The Reverse Aging Of Retail

When Hot Topic first opened its doors in 1989, it branded itself as being all about “alternative culture” before the concept of “alternative” was even really a part of the cultural lexicon.

Throughout the 1990s and into the 2000s, the mall-based store focused largely on selling licensed concert apparel (along with emo and goth accessories) — t-shirts being paramount in that regard — featuring images of ostensibly “outsider” artists … and we say “ostensibly” because, while bands like Nirvana and Metallica were, in their prime, mysterious and off-putting to most people over the age of 30, they were, during the same period, very much embraced by teens and young adults (capped, let’s say, at 22), who were Hot Topic’s target consumer group.

As to whether the 12- to 22-year-old demographic remains the retail chain’s target consumer group today is somewhat murky.

The company itself appears to have officially lopped five years off the low end of that categorization range and added two at the top, defining it in a recent press release as “18- to 24-year-old men and women.”

On its face, that is not exactly a seismic readjustment — particularly in light of the fact that, with mall-based retailers being imperiled as teen-centric chains, such as Aéropostale, file for bankruptcy, they are doing what they can to reposition themselves in order to stay afloat … and Hot Topic is no exception.

As Marketplace points out, Hot Topic has undergone a gradual rebranding, in which it moved away from its emo and goth origins and towards a more inclusive, all-things-pop-culture sort of general offering.

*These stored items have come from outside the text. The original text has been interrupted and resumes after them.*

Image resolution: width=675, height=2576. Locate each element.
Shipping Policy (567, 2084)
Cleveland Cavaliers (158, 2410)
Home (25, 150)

Still “outsider-y,” as it were, but welcoming to a wider range of outsiders.

Even that more liberal classification, though, seems at odds with what Hot Topic announced yesterday (May 10): The retailer is teaming up with Disney on an exclusive line of merchandise inspired by the upcoming live-action “Alice in Wonderland” sequel, “Alice Through the Looking Glass.”

That clothing will be available in kids’ sizes, yes … but also for adults.

We’re talking about grown men wearing comically oversized, lavishly adorned top hats in public — and not on Halloween … but, like, on a Tuesday in June. (To work? Jeez, no … nobody should wear that to work.)

Putting aside the impracticality of the Hot Topic/“Alice Through the Looking Glass” costume apparel as part of anyone’s day-to-day wardrobe, another incongruity of the offering exists in the very fact that the retailer — which markets itself to teens and young adults as being dedicatedly “alternative” — has partnered with Disney — a decidedly “insider-y,” multi-billion dollar corporation targeted squarely (and quite successfully) at the masses.

(And it’s not the first time, either. Just last month, Hot Topic and Disney released a store-exclusive clothing line based on “Star Wars: The Force Awakens.”)

Hot Topic has been in business for over a quarter century’s time — currently operating 685 stores in the U.S., Canada and Puerto Rico — so it’s safe to say that the company has been doing some things right. If its recent moves toward greater amounts of what are seemingly child-centric offerings (or, to be as ecumenical as possible, products for adults who are kids at heart), such as those of its Disney partnerships, are a direct result of the retailer needing to scramble somewhat as more and more mall-based stores fall, the chance of resultantly alienating the “alternative” consumer demographic is apparently a risk that the chain is willing to take.

Another possibility, though — one strengthened by Hot Topic’s own remarks on the current age range of its target customers — is that the company is simply expecting that its consumers, who were once explicitly defined as teenagers, will effectively keep shopping at Hot Topic as they age.

If a once (and vaguely still kind of) teenage market-focused retailer can succeed in both keeping teenagers shopping at its stores, while simultaneously getting consumers who have aged out of that demographic to also keep shopping there — for themselves, not buying gifts for kids — that would be rather unprecedented and something to behold.

One thing that might help gauge Hot Topic’s chances in that regard would be to get a look at its financials, but that’s no easy task, since the company went private in 2013.

If nothing else, that’s kind of alternative.